Why Access Controls May Be AI’s Biggest Security Vulnerability

Major model providers are fighting for the affections of the US government. 

In recent weeks, both OpenAI and Anthropic have offered access to their models to government agencies practically for free, with OpenAI proposing to provide ChatGPT Enterprise to the executive branch for $1 a year and Anthropic matching that price to supply its Claude models to all three branches of government. 

As these organizations seek to weave their way into government agencies’ tech stacks, however, whether their models can safely handle sensitive private data at scale remains uncertain. 

“By now, model providers are well aware of security being a big impediment to adoption,” said Arti Raman, founder and CEO of AI data security company Portal26. 

Though AI models still have their kinks, the bigger security problem isn’t the tech itself but the people who are using it, she said. “The bigger risks are on the human side.” 

A variety of vulnerabilities have already been demonstrated:

• According to IBM’s recent Cost of a Data Breach report, 97% of surveyed organizations that experienced AI-related security incidents reported not having access controls in place. 
• Of those incidents, 60% led to compromised data, and 31% led to operational disruption. 
• “Who gets access and access control becomes a bigger problem than data leaking from a model that may not be connected to the outside world … Data security risks are from person to person,” said Raman.

And in government agencies, especially those handling large amounts of sensitive information relating to civilians, the risks can be great.

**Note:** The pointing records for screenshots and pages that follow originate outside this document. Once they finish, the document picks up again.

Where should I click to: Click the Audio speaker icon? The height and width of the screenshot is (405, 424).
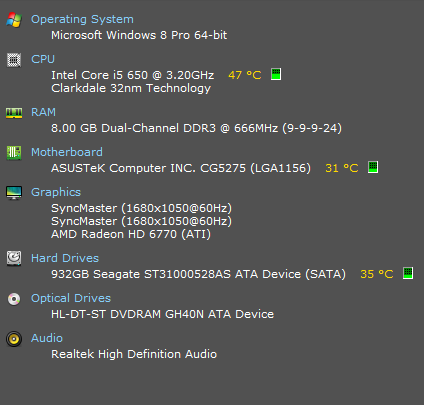click(14, 339)
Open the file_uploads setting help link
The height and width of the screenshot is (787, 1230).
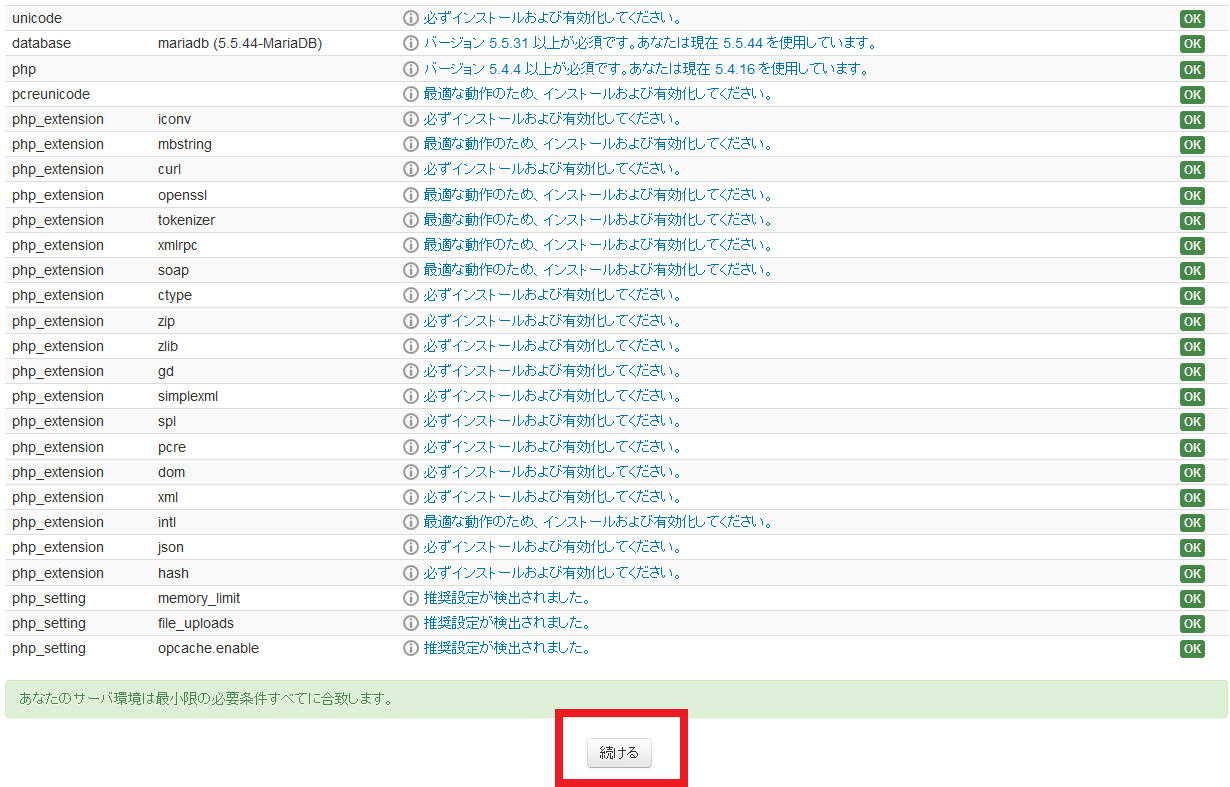(x=506, y=623)
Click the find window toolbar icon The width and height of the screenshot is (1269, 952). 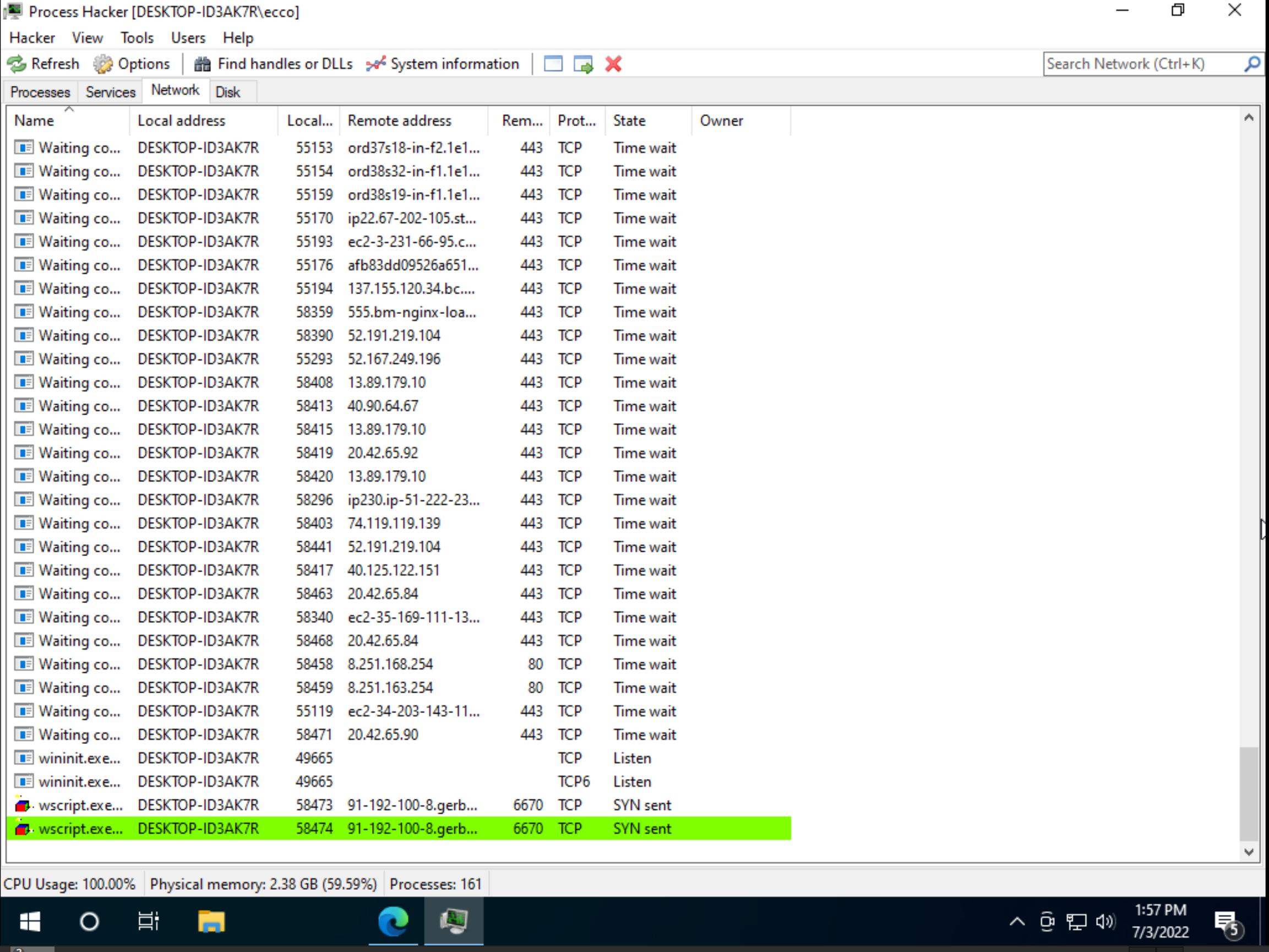pos(553,64)
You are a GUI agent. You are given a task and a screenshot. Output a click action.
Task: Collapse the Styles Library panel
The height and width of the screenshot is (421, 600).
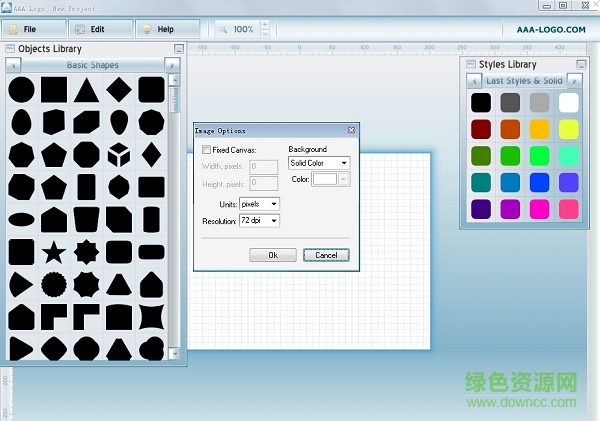576,65
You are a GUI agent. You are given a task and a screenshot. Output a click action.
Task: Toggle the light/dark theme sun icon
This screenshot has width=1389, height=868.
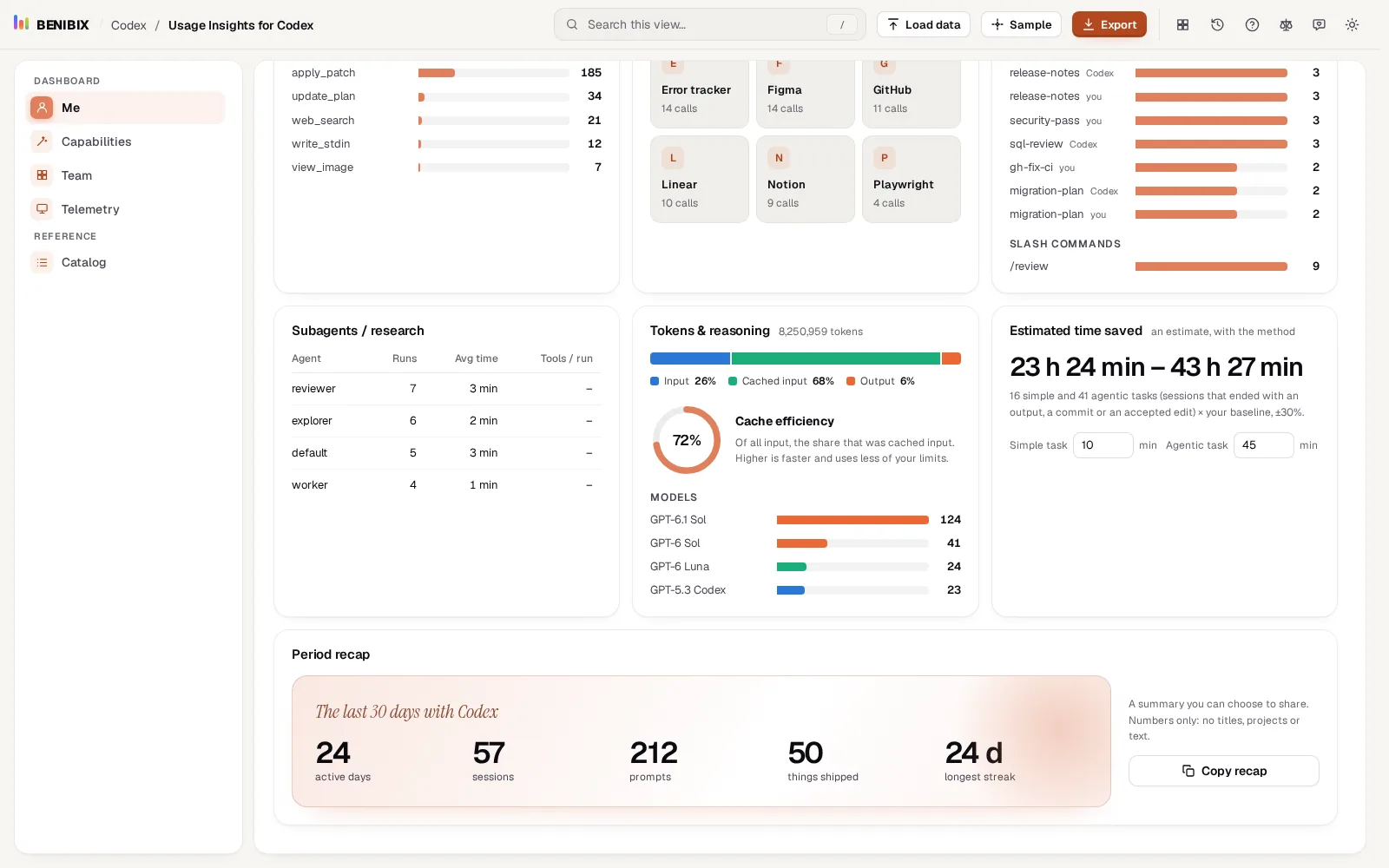1352,25
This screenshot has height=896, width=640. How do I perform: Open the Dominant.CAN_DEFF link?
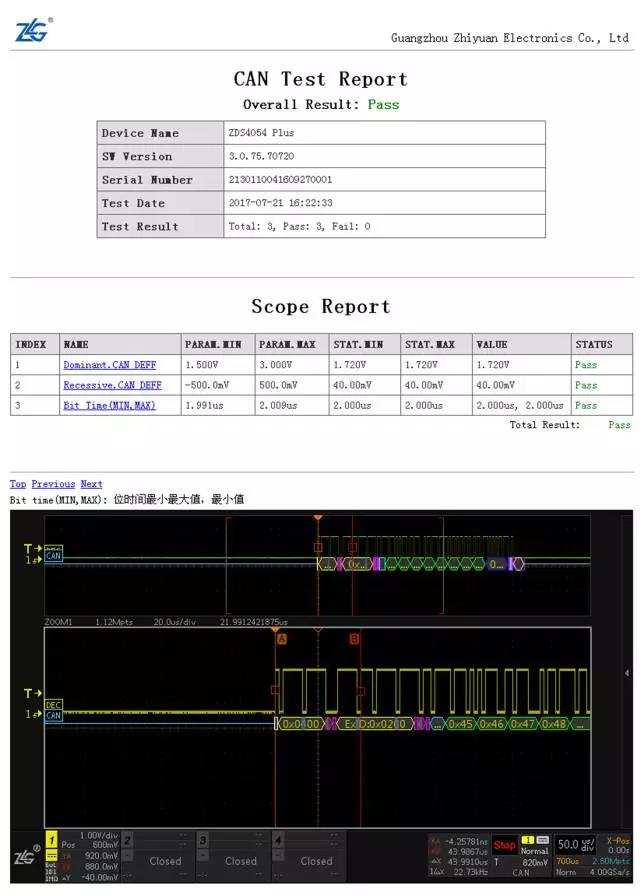(x=112, y=365)
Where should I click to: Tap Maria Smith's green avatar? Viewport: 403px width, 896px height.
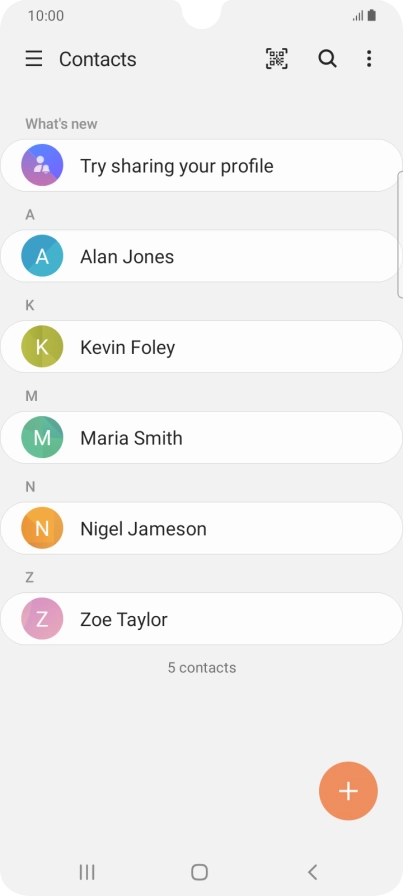(x=42, y=437)
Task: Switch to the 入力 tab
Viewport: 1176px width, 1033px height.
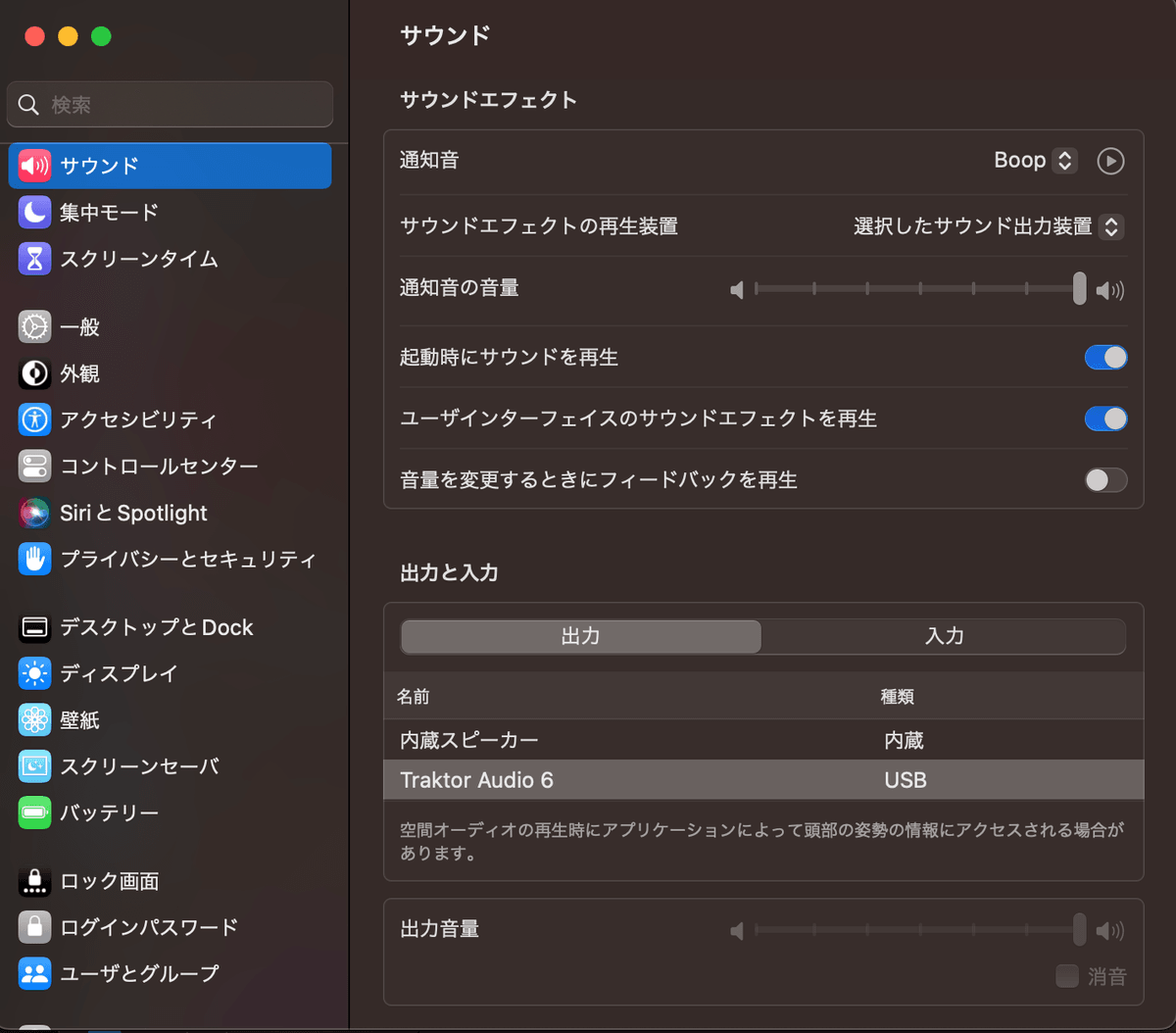Action: pos(944,636)
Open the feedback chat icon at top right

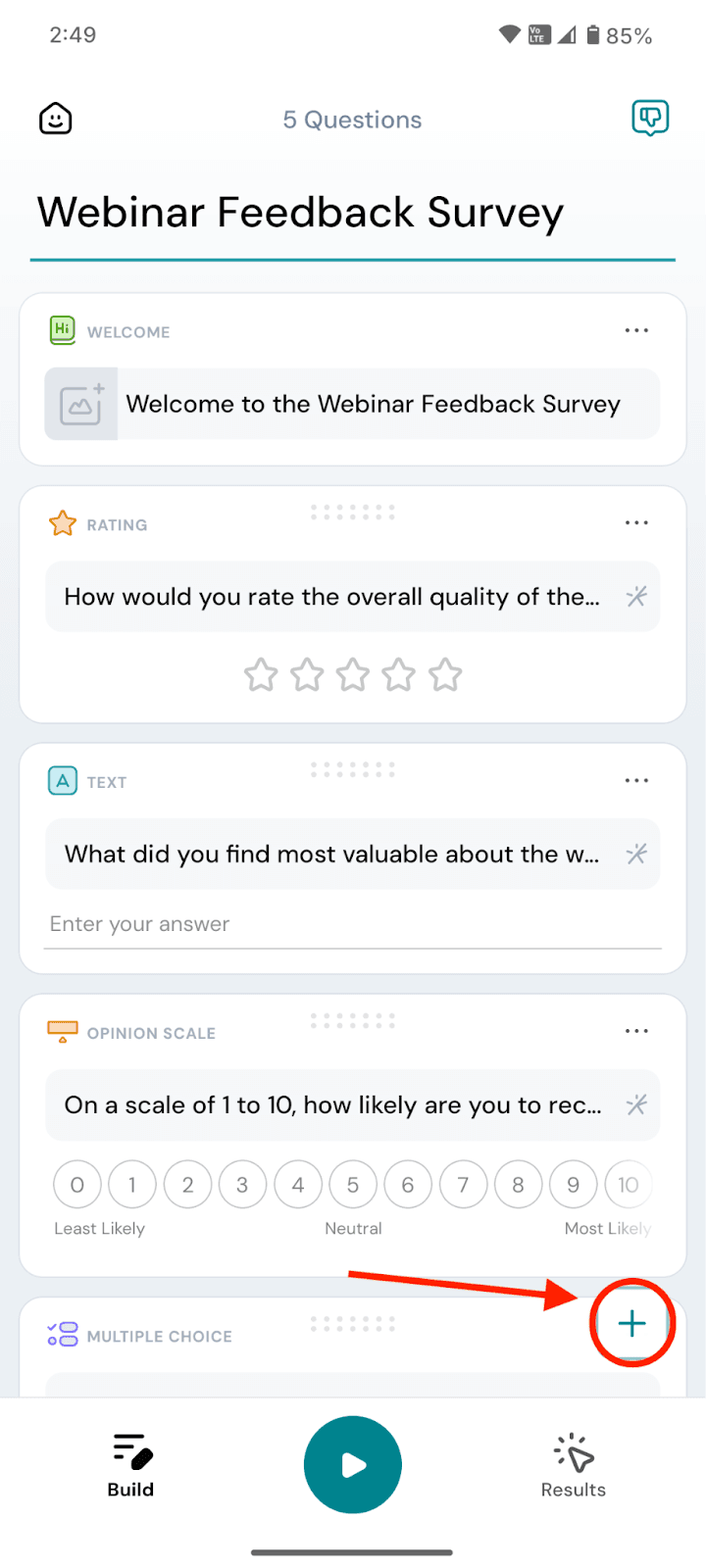click(x=649, y=119)
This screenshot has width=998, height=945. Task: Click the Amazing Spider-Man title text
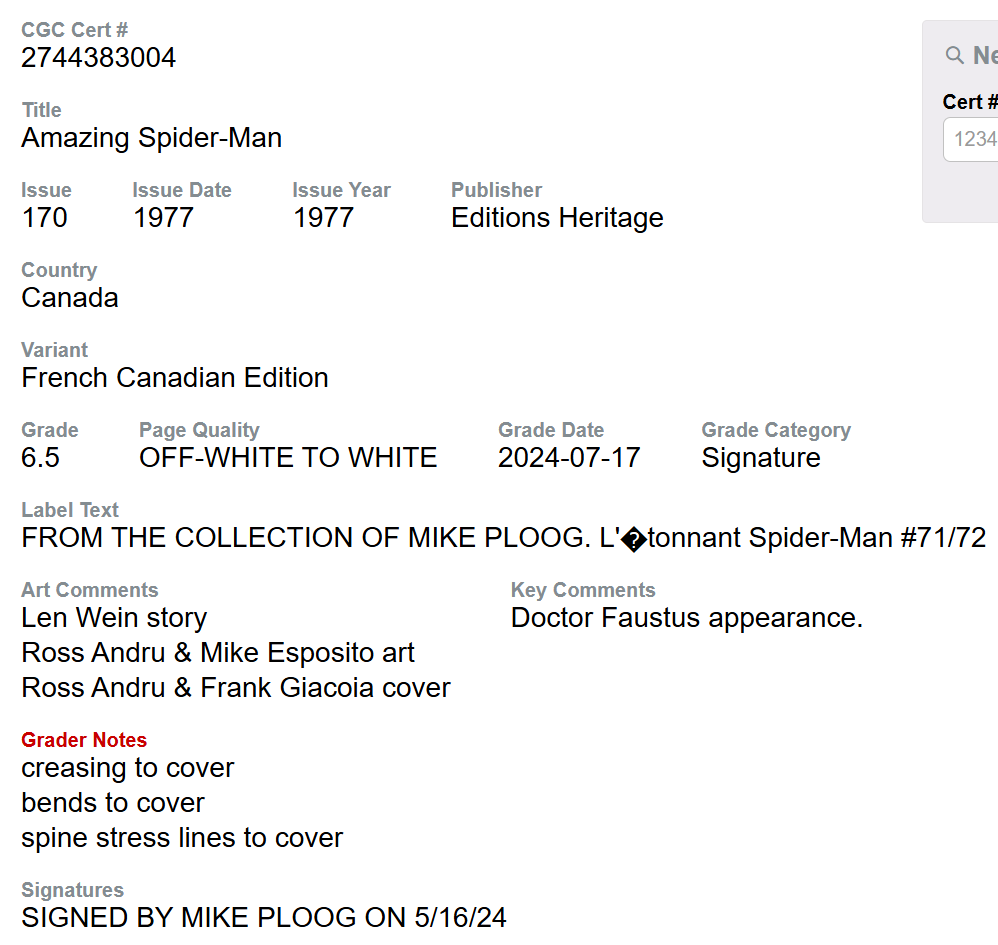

The organizations are often the target of threat actors already, and with the Cybersecurity and Infrastructure Security Agency facing persistent cuts under the Trump administration, the layers of protection may become even thinner. 

While government workers are often “trained and conditioned to worry about security,” said Raman, the nascent and evolving nature of AI means that training and governance can’t be a static thing. 

“Training and education are incredibly important,” said Raman “It can’t be in the form of a manual or something that you do once a year. It has to be done in real time.” 

Education may be only part of the solution. The “white space” of AI access and identity control could represent a major opportunity in the market, said Raman. “We need some innovation on complex identity and entitlement … somebody needs to really understand how to connect the dots between what a model was trained on and has access to versus what it is and isn’t allowed to answer.”